I have to say that reading this book is more than just reading a story. You are getting the feelings and emotions of a man - Mr. Dick - whose life was a tangled mess. An innocent person robbed by the world and its merciless devices. The drugs and situations that lead to him forgetting his very own person cause him to forget who he really is. When this work is read in a more earnest and compassionate light, we cannot, as a reader, help feeling a deep sorrow for the outcomes and consequences we witness. Childish decisions arising from a lack of interest in life, a state of boredom and all the other emotions we know from the years we spend doing irresponsible things, without care to others, are paid for in blood. This book can invoke a feeling that ones gets when you think 'I wonder what ever became of so-and-so', and we fall into a moment of nostalgia. Perhaps idealist and exaggerated, but nevertheless craving for times and people gone by.

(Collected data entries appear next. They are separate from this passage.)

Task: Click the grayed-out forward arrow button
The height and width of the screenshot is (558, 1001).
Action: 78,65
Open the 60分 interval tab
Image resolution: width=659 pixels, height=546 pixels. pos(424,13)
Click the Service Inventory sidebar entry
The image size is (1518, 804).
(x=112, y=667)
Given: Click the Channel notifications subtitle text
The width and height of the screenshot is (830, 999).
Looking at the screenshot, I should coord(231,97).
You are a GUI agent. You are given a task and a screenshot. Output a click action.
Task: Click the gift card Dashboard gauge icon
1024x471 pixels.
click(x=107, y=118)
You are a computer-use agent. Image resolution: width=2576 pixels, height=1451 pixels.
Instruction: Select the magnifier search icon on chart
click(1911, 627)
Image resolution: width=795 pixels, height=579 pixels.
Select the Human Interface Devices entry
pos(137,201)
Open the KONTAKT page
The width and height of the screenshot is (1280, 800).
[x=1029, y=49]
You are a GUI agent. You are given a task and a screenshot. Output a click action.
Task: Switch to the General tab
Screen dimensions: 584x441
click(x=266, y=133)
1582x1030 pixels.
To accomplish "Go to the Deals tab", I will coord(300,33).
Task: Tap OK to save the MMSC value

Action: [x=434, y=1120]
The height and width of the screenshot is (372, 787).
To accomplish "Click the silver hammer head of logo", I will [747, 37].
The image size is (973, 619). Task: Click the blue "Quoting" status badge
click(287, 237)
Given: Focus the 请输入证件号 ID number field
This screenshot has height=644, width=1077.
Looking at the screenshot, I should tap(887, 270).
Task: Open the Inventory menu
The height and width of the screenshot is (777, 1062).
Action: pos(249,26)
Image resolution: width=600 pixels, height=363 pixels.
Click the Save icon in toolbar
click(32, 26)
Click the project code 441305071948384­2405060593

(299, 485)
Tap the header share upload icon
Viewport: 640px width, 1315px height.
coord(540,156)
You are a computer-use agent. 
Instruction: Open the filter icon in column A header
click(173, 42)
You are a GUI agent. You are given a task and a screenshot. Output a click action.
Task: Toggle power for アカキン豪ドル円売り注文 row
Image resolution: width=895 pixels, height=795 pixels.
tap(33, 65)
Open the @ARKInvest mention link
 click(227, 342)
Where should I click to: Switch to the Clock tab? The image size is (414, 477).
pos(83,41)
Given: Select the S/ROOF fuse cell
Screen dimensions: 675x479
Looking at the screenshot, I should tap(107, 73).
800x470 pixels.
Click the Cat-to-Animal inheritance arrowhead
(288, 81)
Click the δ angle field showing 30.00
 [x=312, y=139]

However, this kind of appreciation of the book may not come for some time. You need a while for it to sit in your belly, so to speak. There is a lot of sacrifice, sometimes not even made by the person themselves, but by a higher power. There are certain lessons the characters learn that we, as readers, can also learn from. The story, I am tempted to say, is not necessarily the core of this novel. The recent film adaptation, in my opinion, didn't work for this very reason: it was focused on the story and dialogue too much and not enough on the deeper aspects - the pains and trials of the characters, their moral development and understanding as individuals, their private thoughts and memories that are never revealed verbally. As far as I'm concerned, the film version was something else altogether. It just didn't work.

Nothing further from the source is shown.